Gene Regulatory Network Analysis#

GRNPipeline is a pipeline for gene regulatory network analysis and visualization, specifically for the gene of interest. It is designed to be used with the output of the SCENIC package, specifically with the adjacencies and regulons files. The SCENIC analysis is already implemented and the output is automatically processed by the pipeline. More gene sets are also implemented, specifically the ones from the Reactome database.

class grn_pipeline.GRNPipeline(wdir, adata, f_adj, f_reg, dir_gg_adj, gg_adj_files)#
GOI_network_stats(df: DataFrame, GOI: str) None#

This function prints a summary of a given gene of interest (GOI) and its regulons.

Parameters:
  • df (pandas.DataFrame) – The DataFrame containing the gene data.

  • GOI (str) – The gene of interest.

__init__(wdir, adata, f_adj, f_reg, dir_gg_adj, gg_adj_files)#

Initialize the GRNPipeline class. This function sets the working directory, loads the AnnData object, reads the adjacency and regulon data, gets the reactome, regulon genesets, and genesets, and reads the gene-gene adjacency files for different cell types.

Parameters:
  • wdir (str) – The working directory.

  • adata (AnnData) – The AnnData object.

  • f_adj (str) – The adjacency file.

  • f_reg (str) – The regulon file.

  • dir_gg_adj (str) – The directory containing the gene-gene adjacency files.

  • gg_adj_files (list of str) – The gene-gene adjacency files.

find_TFs(df: DataFrame, GOI: str) array#

This function finds the transcription factors (TFs) that regulate a given gene of interest (GOI).

Parameters:
  • df (pandas.DataFrame) – The DataFrame containing the regulon data.

  • GOI (str) – The gene of interest.

Returns:

An array of TFs that regulate the GOI.

Return type:

numpy.array

format_gene_summary(df: DataFrame, GOI: str) None#

This function formats and prints the gene summary from NCBI in a readable way.

Parameters:
  • df (pandas.DataFrame) – The DataFrame containing the gene data.
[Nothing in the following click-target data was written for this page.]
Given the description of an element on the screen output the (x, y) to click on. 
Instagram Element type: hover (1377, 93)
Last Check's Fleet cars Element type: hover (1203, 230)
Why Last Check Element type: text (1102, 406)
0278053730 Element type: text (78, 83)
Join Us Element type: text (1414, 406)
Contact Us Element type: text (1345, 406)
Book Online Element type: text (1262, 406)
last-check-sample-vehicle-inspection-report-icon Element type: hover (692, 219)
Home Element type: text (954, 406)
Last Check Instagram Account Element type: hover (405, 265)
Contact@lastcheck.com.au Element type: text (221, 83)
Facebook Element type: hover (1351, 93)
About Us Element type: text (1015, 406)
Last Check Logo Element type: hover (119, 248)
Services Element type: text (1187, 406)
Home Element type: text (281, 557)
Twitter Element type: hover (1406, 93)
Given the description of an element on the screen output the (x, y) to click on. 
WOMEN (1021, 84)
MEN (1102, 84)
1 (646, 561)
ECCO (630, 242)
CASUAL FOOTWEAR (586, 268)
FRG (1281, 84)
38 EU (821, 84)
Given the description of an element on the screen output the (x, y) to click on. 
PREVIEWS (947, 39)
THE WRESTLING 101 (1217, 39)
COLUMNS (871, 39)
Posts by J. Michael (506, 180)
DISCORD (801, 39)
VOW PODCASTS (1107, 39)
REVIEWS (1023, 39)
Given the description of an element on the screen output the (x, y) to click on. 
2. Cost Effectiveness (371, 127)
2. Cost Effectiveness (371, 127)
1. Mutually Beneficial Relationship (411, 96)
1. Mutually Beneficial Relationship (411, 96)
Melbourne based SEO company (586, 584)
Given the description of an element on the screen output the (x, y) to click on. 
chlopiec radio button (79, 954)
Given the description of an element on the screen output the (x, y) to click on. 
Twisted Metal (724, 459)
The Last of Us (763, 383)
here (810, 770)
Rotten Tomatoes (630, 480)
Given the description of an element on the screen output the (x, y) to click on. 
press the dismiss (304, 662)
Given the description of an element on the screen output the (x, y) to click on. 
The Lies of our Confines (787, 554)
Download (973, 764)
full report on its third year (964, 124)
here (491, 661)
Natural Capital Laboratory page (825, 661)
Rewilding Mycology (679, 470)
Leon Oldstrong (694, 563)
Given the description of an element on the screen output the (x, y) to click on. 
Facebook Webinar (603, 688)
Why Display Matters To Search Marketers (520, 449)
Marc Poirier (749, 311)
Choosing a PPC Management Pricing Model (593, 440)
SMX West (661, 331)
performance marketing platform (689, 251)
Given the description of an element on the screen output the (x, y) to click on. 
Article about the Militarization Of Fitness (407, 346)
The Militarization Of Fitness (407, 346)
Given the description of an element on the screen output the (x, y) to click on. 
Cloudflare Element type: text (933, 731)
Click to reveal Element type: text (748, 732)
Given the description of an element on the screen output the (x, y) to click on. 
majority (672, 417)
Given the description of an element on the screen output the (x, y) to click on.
  • GOI (str) – The gene of interest.

gGOSt(regulon: str) DataFrame#

This function performs g:Profiler g:GOSt analysis for pathways in a given regulon, plots the results, and returns the result DataFrame. Currently only searching in the REAC, KEGG, and GO:BP databases. Some regulons may not have significant pathways, in which case the function will return a message.

Parameters:

regulon (str) – The name of the regulon.

Returns:

A DataFrame with the g:Profiler g:GOSt analysis results for the given regulon.

Return type:

pandas.DataFrame

gGOSt_listed(GOI: str) str#

Print the list of top three significantly differentially expressed pathways in genes co expressed with the gene of interest (GOI), per cell lineage. This function uses the g:Profiler API to find the pathways in the REACTOME and KEGG databases that are significantly differentially expressed in genes co expressed with the GOI. It prints the top three pathways for each cell lineage.

Parameters:

GOI (str) – The gene of interest.

Returns:

A string message indicating the completion of the function.

Return type:

str

genegene_importance_histograms(log_scale=False, xlim=10)#

Generate histograms of gene gene adjacency importance scores for different cell types. This function generates histograms for B Cells, Epithelium Cells, Myeloid Cells, Stroma Cells, and T Cells. The histograms show the distribution of gene gene adjacency importance scores for each cell type.

Parameters:
  • log_scale (bool) – Whether to use a logarithmic scale for the y-axis. Defaults to False.

  • xlim (int) – The upper limit of the x-axis. Defaults to 10.

get_entrez_gene_summary(gene_name: str, email: str, organism: str = 'human', max_gene_ids: int = 10) dict#

Returns the ‘Summary’ contents for provided input gene from the Entrez Gene database.

Parameters:
  • gene_name (str) – Official (HGNC) gene name (e.g., ‘KAT2A’)

  • email (str) – Required email for making requests

  • organism (str, optional) – Filters results only to match organism. Set to None to return all organism unfiltered. Default is ‘human’.

  • max_gene_ids (int, optional) – Sets the number of Gene ID results to return (absolute max allowed is 10K). Default is 100.

Returns:

Summaries for all gene IDs associated with gene_name (where: keys → [orgn][gene name], values → gene summary)

Return type:

dict

get_gene_summary(df: DataFrame, GOI: str, email: str = 'samantha.bening@helmholtz-munich.de') dict#

This function gets the gene summary from NCBI for a given gene of interest (GOI) and its transcription factors (TFs).

Parameters:
  • df (pandas.DataFrame) – The DataFrame containing the gene data.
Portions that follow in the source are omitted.